**Exercise description**: Update the listing below by changing "folder" to "directory" everywhere it appears, leaving everything else the same. Omit the pictures from your answer.
+===+
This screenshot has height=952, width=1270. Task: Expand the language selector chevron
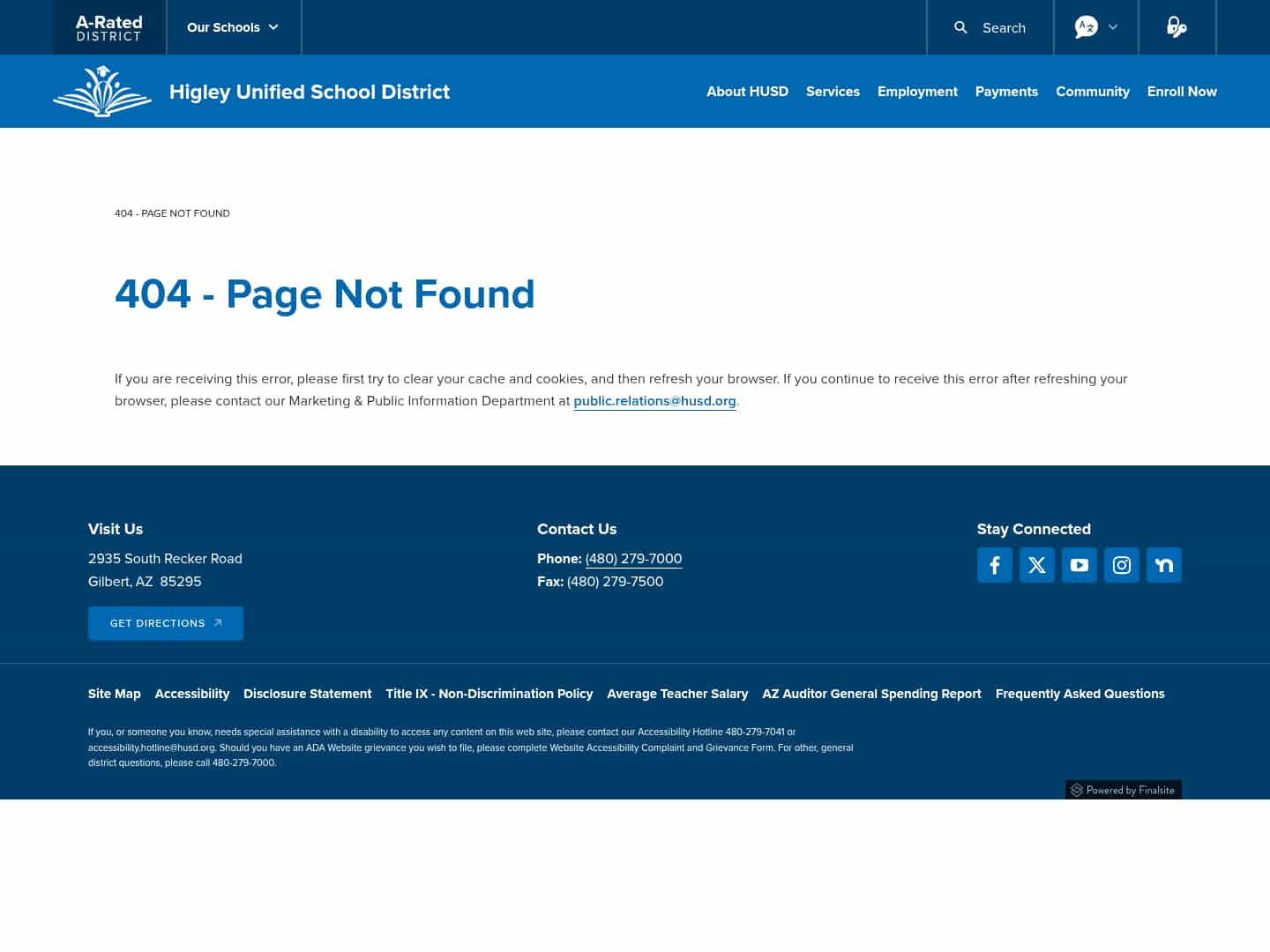click(x=1112, y=27)
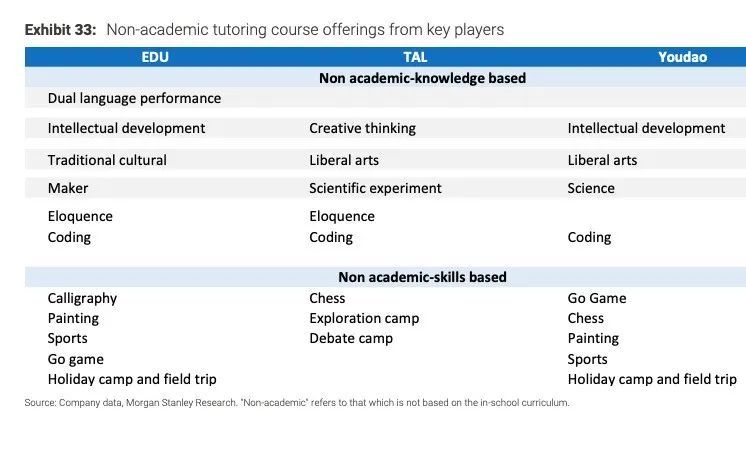The height and width of the screenshot is (452, 746).
Task: Select the 'Non academic-skills based' section header
Action: [422, 277]
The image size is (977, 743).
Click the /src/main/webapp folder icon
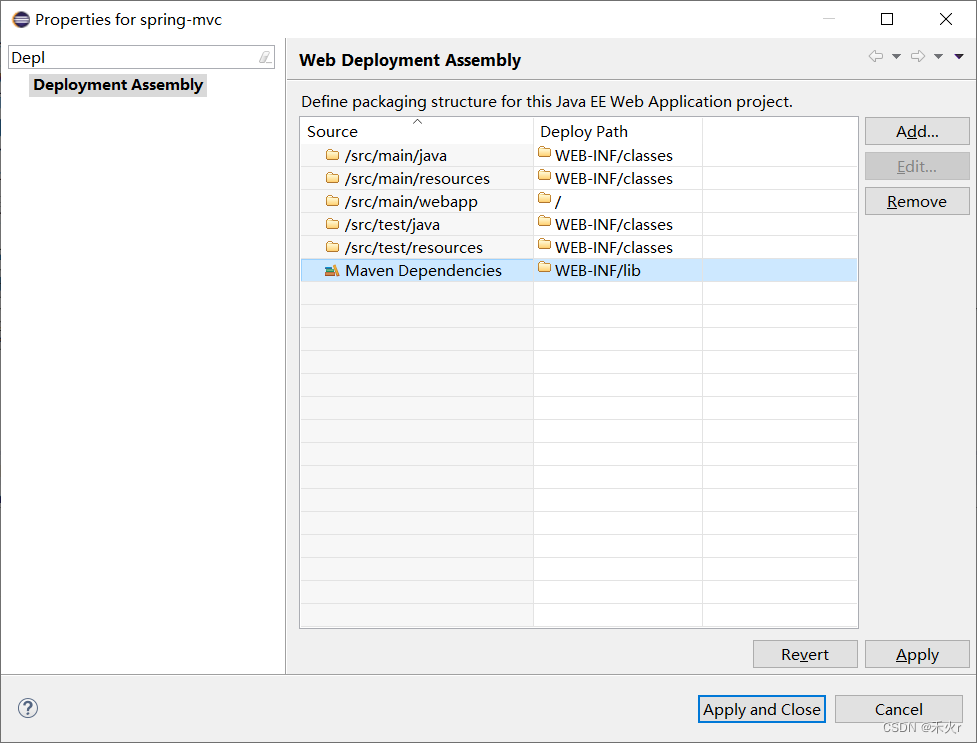point(332,201)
+===+
**Written answer**:
This screenshot has height=952, width=1270. Task: Expand the language selector chevron
click(x=1112, y=27)
The height and width of the screenshot is (452, 746).
Task: Select the 'Non academic-skills based' section header
Action: [422, 277]
The image size is (977, 743).
Click the /src/main/webapp directory icon
point(332,201)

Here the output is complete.